L'idiotie spirituelle n'affecte pas seulement les ignorants, bien sûr. Voyez le récent compte-rendu sur la façon dont Sir Arthur Conan Doyle, créateur du formidable détective rationaliste Sherlock Holmes, avait été dupé par des spiritualistes.

Ceux qui sont obsédés par rendre l'idée le monde conforme à des rationalités rigides sont peut-être les plus vulnérables aux visions abracadabrantes des mystiques qui peuvent «expliquer» les anomalies et les mystères échappant à leur «science de la détection». Et, comme toujours, la consolation est en grande partie responsable de l'enflure des superstitions sur 2012 : l'immensité du phénomène cosmique approchant à grand pas (reportez-vous à votre application iPhone pour le décompte exact des heures et minutes) tous les petits soucis et les frustrations rencontrés d'ici là sont relativisés. (N'y-a-t-il pas quelque chose de fort ironique à voir que les possesseurs du nec plus ultra de la science technologique consultent leur calendrier apocalyptique tendance «famille Pierrafeu» sur leur iPhone, cette icône de l'intellect?)

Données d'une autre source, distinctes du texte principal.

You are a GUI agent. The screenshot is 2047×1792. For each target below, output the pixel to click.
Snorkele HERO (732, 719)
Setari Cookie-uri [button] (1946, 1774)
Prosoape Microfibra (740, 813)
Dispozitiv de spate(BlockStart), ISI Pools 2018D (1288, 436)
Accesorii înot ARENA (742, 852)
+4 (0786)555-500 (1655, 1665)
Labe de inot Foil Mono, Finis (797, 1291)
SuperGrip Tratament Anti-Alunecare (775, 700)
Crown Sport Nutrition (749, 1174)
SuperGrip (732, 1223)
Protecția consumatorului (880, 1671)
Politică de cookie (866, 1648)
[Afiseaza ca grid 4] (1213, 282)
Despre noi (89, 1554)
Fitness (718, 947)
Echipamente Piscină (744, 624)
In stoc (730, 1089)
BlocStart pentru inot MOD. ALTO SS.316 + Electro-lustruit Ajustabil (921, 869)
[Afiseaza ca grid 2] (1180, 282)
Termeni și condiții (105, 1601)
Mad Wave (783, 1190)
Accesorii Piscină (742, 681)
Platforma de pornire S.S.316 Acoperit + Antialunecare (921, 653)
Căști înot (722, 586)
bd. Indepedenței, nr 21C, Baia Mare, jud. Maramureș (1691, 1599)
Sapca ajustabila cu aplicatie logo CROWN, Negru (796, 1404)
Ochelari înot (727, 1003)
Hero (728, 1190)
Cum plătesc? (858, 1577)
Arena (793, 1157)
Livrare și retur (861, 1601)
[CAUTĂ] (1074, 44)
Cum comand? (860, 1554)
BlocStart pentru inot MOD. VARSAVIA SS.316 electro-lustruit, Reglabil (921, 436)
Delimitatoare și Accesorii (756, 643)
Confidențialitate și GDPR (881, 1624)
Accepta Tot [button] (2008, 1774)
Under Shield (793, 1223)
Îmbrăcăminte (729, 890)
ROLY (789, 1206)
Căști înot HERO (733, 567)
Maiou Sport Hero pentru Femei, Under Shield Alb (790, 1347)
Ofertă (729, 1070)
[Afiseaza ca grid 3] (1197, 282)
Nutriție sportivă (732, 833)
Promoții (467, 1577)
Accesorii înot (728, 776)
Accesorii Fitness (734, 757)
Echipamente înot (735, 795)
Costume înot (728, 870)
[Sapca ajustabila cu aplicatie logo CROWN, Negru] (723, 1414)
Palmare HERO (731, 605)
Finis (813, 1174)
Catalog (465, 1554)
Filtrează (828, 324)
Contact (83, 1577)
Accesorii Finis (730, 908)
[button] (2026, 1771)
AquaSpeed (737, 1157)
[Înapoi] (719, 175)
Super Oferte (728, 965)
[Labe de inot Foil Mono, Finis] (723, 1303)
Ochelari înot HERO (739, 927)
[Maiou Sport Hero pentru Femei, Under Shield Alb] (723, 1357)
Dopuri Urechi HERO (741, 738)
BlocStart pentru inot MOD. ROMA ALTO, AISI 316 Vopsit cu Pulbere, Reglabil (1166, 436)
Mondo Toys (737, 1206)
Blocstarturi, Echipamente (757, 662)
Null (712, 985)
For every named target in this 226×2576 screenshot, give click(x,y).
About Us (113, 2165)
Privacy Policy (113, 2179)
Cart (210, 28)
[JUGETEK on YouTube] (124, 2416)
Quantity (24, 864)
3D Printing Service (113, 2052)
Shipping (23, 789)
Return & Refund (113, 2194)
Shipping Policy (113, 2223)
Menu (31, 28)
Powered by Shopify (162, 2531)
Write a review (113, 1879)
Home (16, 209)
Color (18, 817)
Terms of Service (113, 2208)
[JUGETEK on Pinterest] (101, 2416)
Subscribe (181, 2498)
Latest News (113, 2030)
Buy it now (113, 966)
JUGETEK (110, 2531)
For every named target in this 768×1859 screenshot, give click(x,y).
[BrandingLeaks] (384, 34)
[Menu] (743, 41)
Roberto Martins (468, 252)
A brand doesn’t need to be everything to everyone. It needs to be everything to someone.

Quelle qu'en soit la cause, je m'attends à ce qu'un raz de marée d'aberrations submerge tous les médias, à commencer par la sortie en novembre du film 2012 (possible slogan publicitaire: «ce Noël-là sera-t-il le dernier?»)

C'est sans espoir; serrez les dents; ça arrivera que vous le vouliez ou non. Ne soyez pas surpris quand vous verrez ceux qui ricanent devant le créationnisme commencer à parler de la prescience de ceux qui ont conçu le calendrier maya, les mêmes qui, par ailleurs, pensaient que le monde était plat et avait été créé 4.000 ans auparavant. Certains ont déjà tenté de faire correspondre le calendrier avec les prophéties de fin des temps du Livre des Révélations.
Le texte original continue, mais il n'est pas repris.